Leading Scholars Bring New Books on War, Strategy, and Great Power Competition to UT Austin
May 05, 2026
This spring, the Clements Center and its partners hosted 11 book talks, drawing authors from Yale, Stanford, Johns Hopkins, and institutions across the United States and Asia to discuss new work on China, American statecraft, revolutionary history, intelligence, and the long arc of conflict.
January Book Talks



Photos from You Must Take Part in the Revolution
The series opened on January 22 with journalist Melissa Chan, hosted by the Asia Policy Program, on her debut graphic novel, You Must Take Part in Revolution. Created with artist Badiucao, the book is set in 2035, with the U.S. and China at war and Taiwan divided. Chan was expelled from China in 2012, the first journalist in more than a decade forced out by Chinese authorities. More photos are on our Flickr page.

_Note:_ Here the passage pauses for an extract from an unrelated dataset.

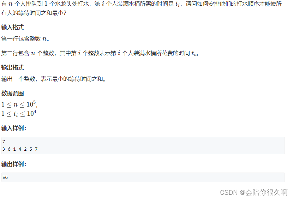Image resolution: width=293 pixels, height=199 pixels.
Task: Click the input sample code block
Action: coord(143,145)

On January 28, the Clements Center joined the Concepts in Global History Seminar, the Department of History, the Frank Denius Normandy Scholar Program on WWII, and the Institute for Historical Studies to host Bruno Cabanes, Donald G. & Mary A. Dunn Chair in Modern Military History at Ohio State, for The Ghosts of Peleliu Island. Cabanes discussed his new book, which retraces the experience of Marine Eugene B. Sledge during the 1944 battle for Peleliu, and how military historians approach narrative form when writing about memory and place.
February Book Talks



Photos are from Statecraft 2.0: What America Needs to Lead in a Multipolar World
On February 3, Ambassador Dennis Ross, Counselor and William Davidson Distinguished Fellow at the Washington Institute for Near East Policy, visited the LBJ School for a talk on Statecraft 2.0: What America Needs to Lead in a Multipolar World, co-hosted with International Relations & Global Studies and the LBJ School. Ross served as the U.S. point man on Middle East peace under the George H.W. Bush and Clinton administrations and later as special advisor on Iran to Secretary of State Hillary Clinton. See more photos are on our Flickr page.

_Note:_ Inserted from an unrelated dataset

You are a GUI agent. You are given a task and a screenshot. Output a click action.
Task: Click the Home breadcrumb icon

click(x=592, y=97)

The Asia Policy Program returned on February 19 with Chris Horton, a journalist who has covered Taiwan and Greater China for the New York Times, Bloomberg, The Atlantic, and the Financial Times, for a talk on Ghost Nation: The Story of Taiwan and Its Struggle for Survival. Six days later, the Clements Center and Asia Policy Program hosted Jennifer Yip, Assistant Professor of History at the National University of Singapore and a former Clements Center Postdoctoral Fellow, for a talk on Grains of Conflict: The Struggle for Food in China’s Total War, 1937–1945, examining how Nationalist grain policies shaped military strategy and weaponized food as an instrument of war.
March Book Talks



March brought three talks in quick succession. On March 5, the Clements Center, the School of Civic Leadership, and the Department of History hosted Dan Edelstein, William H. Bonsall Professor at Stanford, for The Revolution to Come: A History of an Idea from Thucydides to Lenin, tracing how the concept of revolution evolved from ancient Greece through the Bolshevik seizure of power. See more photos are on our Flickr page.

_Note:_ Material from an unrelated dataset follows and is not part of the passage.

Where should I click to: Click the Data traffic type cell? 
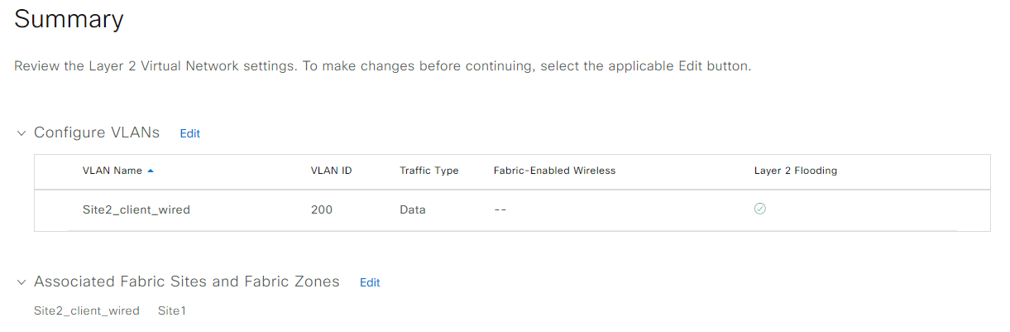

On March 10, the Clements Center, Asia Policy Program, Intelligence Studies Project, America in the World Consortium, and Strauss Center co-hosted Joseph Torigian, Associate Professor at American University, for The Party’s Interests Come First: The Life of Xi Zhongxun, Father of Xi Jinping, drawing on primary sources to examine how Xi’s father navigated decades of purges and elite power struggles inside the Chinese Communist Party. See more photos are on our Flickr page. On March 11, the Intelligence Studies Project and Asia Policy Program hosted David R. Shedd, former Acting Director of the Defense Intelligence Agency, for The Great Heist: China’s Epic Campaign to Steal America’s Secrets, drawing on his 33-year intelligence career. See more photos are on our Flickr page.
April Book Talks



April also brought three talks. On April 2, the Clements Center, the Department of History, and the Strauss Center hosted Francis Gavin, Giovanni Agnelli Distinguished Professor at Johns Hopkins SAIS and a Senior Fellow at the Clements Center, for Thinking Historically: A Guide to Statecraft and Strategy, which makes the case for applied historical thinking as a tool for contemporary strategic challenges. See more photos are on our Flickr page. On April 6, the Clements Center and the Department of History hosted Odd Arne Westad, Elihu Professor of History at Yale, for The Coming Storm: Power, Conflict, and Warnings from History, examining historical patterns of power transition and what they suggest about the present moment. See more photos are on our Flickr page.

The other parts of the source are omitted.